I thank the Speaker for, as always, managing the House business with a great deal of dignity, tact and strength. We thank her for her service to the country in the Speaker's chair.
I have another very eloquent letter from Manitoba. We have mentioned the issue of manual labour a number of times. It was mentioned earlier when I quoted a gentleman who works with floor installers.
Yesterday we heard from a number of people from the manual trades. Manual workers wrote in because the budget talks about raising the retirement age from 65 to 67. They say that is provoking profound hardship in the lives of so many future seniors who have worked all their lives in the manual trades and whose bodies simply cannot give any more.
Earlier today I cited a profoundly eloquent letter from a constituent in the Annapolis Valley who said very clearly that, with the government's actions in raising the retirement age, she foresees many more seniors late in their lives having to go out into the blueberry fields to pick berries as a way to keep a roof over their heads. It is shameful that the government is even contemplating forcing that skyrocketing level of poverty that will become commonplace in Canada as a result of deliberate government policies.
We are hearing these eloquent augments from Canadians across the country who are just expressing themselves and they are doing it through us by emails, tweets and postings on Facebook. They are asking the government to please listen to them because what it is doing will profoundly impact their lives negatively. They are telling the government that it is forcing them to work two years longer, if they can, and, if they cannot, they will be forced to live in poverty.
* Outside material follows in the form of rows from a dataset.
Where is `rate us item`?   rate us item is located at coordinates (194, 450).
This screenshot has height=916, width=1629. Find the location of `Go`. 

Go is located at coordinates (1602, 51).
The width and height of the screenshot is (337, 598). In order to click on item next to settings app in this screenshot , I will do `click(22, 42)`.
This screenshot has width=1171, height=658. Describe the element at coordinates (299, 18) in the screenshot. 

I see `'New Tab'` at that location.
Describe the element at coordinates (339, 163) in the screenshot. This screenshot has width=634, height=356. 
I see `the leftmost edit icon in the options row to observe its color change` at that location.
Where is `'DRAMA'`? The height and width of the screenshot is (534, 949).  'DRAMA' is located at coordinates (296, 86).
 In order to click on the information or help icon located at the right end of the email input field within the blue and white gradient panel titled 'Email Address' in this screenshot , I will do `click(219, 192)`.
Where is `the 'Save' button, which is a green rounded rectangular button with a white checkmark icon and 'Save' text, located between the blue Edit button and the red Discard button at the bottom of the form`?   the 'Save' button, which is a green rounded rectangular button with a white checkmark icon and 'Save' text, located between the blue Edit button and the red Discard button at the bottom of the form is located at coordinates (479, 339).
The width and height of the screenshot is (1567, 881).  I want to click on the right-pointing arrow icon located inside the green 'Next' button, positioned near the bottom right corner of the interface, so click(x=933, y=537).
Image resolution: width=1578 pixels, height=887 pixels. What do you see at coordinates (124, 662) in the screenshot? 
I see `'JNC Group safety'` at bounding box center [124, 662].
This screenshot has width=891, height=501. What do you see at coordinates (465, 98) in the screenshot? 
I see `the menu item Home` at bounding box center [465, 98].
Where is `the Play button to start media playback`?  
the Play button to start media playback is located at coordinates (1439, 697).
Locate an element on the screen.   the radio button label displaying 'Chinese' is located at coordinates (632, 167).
The government is giving them the worst of possible choices. After giving all of their lives to their community and their country, the government is raising the retirement age from 65 to 67.
Members will recall that we had the analysis that actually showed that the government is simply wrong when it says that OECD countries are raising the retirement age to 67. My NDP colleagues will recall that we were actually only talking about a handful of countries. Yes, there are some countries that have raised the retirement age, but they did not raise it from 65 to 67. They raised it from 62 or 63 to 65. Canada is off-side with the vast majority of industrialized countries in the OECD because what we are doing is out of step. Three-quarters of the countries in the OECD have 65 or under as the retirement age. Canada, under the Conservative government, is showing a disrespect to seniors that few other countries have shown.